▶ _Problem description_:
From the line with "Task: Select the red 585.75 price axis tag" to the line with "Task: Choose the green powder item in Слот IV", retype every line exactly, including those two, and leave out the rest of the data below.

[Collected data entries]

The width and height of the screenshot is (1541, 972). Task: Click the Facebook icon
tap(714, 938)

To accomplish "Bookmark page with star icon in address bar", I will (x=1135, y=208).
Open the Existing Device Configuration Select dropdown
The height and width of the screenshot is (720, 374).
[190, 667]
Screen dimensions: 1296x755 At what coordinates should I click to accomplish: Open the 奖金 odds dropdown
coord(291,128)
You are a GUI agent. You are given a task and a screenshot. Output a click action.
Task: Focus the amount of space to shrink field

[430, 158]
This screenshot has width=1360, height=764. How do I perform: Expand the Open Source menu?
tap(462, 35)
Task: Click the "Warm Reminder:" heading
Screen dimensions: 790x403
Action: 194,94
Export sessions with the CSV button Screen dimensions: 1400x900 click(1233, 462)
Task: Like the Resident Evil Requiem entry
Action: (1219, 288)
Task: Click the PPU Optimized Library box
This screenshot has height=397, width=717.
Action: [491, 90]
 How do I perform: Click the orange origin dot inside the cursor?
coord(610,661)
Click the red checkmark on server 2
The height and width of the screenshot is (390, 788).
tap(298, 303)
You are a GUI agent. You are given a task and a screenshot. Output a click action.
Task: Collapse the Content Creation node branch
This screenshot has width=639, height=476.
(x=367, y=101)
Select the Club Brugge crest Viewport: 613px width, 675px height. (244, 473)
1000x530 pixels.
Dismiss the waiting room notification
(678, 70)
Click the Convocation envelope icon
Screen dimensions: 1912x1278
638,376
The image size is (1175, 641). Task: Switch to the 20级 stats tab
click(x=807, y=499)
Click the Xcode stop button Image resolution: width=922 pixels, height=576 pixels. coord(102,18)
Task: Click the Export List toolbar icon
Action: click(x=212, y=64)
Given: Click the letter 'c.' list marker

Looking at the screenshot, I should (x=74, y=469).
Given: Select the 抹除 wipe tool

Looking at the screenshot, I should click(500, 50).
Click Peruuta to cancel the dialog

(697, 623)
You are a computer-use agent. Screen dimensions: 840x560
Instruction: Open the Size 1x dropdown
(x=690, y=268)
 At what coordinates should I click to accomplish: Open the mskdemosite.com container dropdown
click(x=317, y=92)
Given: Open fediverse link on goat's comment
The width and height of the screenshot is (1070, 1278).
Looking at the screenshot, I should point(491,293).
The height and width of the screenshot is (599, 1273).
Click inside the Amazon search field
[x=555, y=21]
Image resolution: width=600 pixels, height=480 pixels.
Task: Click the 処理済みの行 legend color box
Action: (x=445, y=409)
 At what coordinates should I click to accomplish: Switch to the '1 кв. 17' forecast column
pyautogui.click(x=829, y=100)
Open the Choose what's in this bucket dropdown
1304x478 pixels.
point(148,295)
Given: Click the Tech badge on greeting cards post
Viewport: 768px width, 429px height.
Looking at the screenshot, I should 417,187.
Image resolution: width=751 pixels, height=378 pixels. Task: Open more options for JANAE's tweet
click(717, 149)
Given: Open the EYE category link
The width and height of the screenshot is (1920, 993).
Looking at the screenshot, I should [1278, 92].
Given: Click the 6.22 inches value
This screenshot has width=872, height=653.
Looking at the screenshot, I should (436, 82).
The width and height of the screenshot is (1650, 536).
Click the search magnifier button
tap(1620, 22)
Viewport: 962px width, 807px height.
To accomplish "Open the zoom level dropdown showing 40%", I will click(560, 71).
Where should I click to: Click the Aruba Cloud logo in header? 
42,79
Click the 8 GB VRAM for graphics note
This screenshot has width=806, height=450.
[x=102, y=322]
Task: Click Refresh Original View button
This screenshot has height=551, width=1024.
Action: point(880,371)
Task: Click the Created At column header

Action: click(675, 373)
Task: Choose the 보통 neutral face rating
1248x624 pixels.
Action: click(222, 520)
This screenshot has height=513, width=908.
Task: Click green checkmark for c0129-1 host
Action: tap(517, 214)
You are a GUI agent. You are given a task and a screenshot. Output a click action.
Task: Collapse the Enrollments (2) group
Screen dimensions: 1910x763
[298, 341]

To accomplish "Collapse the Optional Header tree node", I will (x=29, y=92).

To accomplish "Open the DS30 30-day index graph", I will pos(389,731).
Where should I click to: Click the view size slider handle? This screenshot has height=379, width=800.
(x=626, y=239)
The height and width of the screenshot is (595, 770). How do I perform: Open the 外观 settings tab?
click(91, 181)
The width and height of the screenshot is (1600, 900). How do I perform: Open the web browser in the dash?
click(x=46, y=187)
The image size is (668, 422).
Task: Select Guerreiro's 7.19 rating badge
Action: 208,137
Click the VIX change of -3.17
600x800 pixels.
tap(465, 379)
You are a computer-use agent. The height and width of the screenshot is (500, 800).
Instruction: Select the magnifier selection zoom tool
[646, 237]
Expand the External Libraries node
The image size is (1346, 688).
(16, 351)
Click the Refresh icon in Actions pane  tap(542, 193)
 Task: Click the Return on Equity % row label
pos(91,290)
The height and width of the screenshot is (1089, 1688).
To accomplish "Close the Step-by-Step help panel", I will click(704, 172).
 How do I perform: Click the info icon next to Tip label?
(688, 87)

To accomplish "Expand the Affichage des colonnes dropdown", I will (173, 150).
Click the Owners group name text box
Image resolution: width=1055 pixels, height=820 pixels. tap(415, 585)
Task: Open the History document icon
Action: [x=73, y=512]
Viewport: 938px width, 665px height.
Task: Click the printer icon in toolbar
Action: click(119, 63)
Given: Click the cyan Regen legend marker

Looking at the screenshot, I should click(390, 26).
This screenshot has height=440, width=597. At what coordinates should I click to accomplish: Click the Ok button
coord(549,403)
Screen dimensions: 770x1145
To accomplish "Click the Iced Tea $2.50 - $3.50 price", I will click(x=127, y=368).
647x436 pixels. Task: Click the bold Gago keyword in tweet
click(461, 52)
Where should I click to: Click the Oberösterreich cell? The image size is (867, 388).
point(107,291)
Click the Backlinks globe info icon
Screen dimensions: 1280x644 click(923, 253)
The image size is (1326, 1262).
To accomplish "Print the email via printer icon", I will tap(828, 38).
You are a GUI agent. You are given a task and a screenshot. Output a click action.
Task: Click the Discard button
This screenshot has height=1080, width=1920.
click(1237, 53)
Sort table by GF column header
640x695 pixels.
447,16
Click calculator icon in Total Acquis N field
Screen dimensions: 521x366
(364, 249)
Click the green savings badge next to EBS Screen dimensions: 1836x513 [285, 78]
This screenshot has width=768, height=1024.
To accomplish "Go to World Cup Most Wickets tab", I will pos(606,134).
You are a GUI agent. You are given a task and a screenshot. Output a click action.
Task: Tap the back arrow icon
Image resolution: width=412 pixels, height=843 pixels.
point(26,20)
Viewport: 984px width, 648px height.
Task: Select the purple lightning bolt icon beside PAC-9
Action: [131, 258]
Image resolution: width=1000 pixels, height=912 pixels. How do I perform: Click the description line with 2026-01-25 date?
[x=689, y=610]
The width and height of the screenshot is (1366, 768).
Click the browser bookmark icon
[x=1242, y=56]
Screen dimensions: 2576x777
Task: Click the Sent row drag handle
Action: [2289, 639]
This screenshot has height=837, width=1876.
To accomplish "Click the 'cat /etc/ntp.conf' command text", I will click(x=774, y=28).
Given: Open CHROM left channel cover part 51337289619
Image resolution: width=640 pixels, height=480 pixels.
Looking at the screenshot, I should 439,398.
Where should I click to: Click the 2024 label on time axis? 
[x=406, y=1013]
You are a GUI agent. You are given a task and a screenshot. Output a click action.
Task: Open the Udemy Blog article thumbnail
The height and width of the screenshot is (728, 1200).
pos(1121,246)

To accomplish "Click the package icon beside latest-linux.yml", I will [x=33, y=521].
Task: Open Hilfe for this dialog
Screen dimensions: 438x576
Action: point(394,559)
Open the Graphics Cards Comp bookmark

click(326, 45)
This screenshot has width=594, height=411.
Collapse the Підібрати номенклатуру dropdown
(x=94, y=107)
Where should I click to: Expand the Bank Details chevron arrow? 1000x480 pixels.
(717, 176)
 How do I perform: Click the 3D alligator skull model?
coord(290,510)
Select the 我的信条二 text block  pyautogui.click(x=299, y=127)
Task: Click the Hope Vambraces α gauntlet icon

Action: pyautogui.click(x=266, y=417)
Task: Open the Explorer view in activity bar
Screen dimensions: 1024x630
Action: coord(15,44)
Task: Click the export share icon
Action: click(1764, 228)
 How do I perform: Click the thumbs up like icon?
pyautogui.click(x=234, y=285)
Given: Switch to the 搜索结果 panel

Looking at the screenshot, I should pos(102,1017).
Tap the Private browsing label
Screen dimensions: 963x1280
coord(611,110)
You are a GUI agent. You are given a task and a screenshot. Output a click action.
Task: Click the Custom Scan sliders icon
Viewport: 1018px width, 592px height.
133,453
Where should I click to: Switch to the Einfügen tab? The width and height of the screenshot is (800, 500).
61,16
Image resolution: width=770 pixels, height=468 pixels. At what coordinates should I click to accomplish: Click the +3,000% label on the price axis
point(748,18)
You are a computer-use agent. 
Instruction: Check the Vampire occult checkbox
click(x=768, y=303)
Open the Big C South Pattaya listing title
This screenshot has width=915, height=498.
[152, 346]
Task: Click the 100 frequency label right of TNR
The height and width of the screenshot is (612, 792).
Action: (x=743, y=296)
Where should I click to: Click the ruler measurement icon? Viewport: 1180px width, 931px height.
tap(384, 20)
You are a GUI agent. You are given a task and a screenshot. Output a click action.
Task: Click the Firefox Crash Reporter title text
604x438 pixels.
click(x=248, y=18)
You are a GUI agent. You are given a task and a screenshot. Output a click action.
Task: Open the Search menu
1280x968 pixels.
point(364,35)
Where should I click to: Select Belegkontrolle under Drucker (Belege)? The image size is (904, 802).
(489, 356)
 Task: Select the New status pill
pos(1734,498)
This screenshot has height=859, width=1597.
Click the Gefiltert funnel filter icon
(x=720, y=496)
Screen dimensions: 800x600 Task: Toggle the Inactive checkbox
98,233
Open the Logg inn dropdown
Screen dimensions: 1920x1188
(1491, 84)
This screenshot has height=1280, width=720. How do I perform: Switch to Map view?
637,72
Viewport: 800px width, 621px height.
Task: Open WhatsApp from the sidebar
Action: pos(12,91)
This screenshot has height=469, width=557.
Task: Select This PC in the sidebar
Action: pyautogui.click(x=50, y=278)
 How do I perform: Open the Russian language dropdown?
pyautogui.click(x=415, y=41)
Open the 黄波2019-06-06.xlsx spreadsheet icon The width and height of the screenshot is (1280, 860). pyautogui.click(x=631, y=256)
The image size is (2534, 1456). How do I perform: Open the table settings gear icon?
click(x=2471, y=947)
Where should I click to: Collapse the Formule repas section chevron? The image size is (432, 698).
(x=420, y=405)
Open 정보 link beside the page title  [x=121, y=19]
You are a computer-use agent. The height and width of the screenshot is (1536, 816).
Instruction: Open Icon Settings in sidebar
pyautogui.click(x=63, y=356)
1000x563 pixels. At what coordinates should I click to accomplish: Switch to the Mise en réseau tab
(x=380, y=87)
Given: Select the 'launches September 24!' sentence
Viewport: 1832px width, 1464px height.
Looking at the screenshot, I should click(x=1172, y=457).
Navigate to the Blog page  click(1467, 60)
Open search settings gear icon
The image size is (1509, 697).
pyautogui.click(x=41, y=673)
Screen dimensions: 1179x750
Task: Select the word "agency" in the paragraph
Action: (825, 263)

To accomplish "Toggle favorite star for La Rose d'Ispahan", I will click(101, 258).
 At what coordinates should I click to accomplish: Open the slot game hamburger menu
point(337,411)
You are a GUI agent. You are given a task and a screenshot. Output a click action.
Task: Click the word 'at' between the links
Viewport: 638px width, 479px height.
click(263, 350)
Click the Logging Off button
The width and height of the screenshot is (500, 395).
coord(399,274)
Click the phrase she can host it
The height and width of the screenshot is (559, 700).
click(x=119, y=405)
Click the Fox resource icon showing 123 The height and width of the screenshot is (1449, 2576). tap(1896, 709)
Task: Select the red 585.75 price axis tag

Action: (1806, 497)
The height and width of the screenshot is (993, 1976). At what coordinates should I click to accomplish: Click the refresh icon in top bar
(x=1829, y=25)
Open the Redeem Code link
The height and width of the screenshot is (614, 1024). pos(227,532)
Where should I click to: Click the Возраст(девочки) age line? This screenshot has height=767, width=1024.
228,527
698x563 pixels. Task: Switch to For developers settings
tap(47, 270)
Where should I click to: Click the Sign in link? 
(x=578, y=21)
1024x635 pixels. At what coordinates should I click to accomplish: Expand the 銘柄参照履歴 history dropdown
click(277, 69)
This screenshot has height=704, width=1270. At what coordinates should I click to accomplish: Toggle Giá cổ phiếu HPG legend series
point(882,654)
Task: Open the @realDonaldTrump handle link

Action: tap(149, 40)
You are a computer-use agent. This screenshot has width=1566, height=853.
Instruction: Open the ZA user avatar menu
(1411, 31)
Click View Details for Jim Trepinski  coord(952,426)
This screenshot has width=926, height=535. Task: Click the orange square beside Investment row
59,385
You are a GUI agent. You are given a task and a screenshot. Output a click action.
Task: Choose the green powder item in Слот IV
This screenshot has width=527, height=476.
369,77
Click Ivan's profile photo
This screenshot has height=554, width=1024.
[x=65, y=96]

▶ _Result below_:
Task: Select the red 585.75 price axis tag

Action: (1806, 497)
The height and width of the screenshot is (993, 1976). At what coordinates should I click to accomplish: Click the refresh icon in top bar
(x=1829, y=25)
Open the Redeem Code link
The height and width of the screenshot is (614, 1024). pos(227,532)
Where should I click to: Click the Возраст(девочки) age line? This screenshot has height=767, width=1024.
228,527
698x563 pixels. Task: Switch to For developers settings
tap(47, 270)
Where should I click to: Click the Sign in link? 
(x=578, y=21)
1024x635 pixels. At what coordinates should I click to accomplish: Expand the 銘柄参照履歴 history dropdown
click(277, 69)
This screenshot has height=704, width=1270. At what coordinates should I click to accomplish: Toggle Giá cổ phiếu HPG legend series
point(882,654)
Task: Open the @realDonaldTrump handle link

Action: tap(149, 40)
You are a computer-use agent. This screenshot has width=1566, height=853.
Instruction: Open the ZA user avatar menu
(1411, 31)
Click View Details for Jim Trepinski  coord(952,426)
This screenshot has width=926, height=535. Task: Click the orange square beside Investment row
59,385
You are a GUI agent. You are given a task and a screenshot. Output a click action.
Task: Choose the green powder item in Слот IV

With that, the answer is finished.